| ACTIVITY |
Look below for the line that has "You are a computer-use agent. 1087x655". Set down the lines from there through the line that has "Instruction: Click inside", exactly as written.

Start of TASK MATERIAL

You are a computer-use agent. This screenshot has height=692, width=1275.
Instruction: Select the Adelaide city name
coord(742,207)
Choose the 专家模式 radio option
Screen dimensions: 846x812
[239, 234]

End of TASK MATERIAL
Start of TASK MATERIAL

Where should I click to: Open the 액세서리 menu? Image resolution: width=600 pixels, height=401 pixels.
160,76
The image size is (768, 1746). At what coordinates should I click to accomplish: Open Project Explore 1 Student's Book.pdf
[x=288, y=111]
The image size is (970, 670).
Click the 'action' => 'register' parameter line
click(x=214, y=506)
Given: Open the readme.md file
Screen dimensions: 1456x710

End of TASK MATERIAL
Start of TASK MATERIAL

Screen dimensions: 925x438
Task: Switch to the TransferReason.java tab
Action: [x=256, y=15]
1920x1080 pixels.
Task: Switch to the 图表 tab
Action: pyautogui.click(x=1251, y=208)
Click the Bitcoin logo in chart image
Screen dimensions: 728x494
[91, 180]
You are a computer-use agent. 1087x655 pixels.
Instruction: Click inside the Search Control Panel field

End of TASK MATERIAL

| RESPONSE FOR THIS EXERCISE |
You are a computer-use agent. 1087x655 pixels.
Instruction: Click inside the Search Control Panel field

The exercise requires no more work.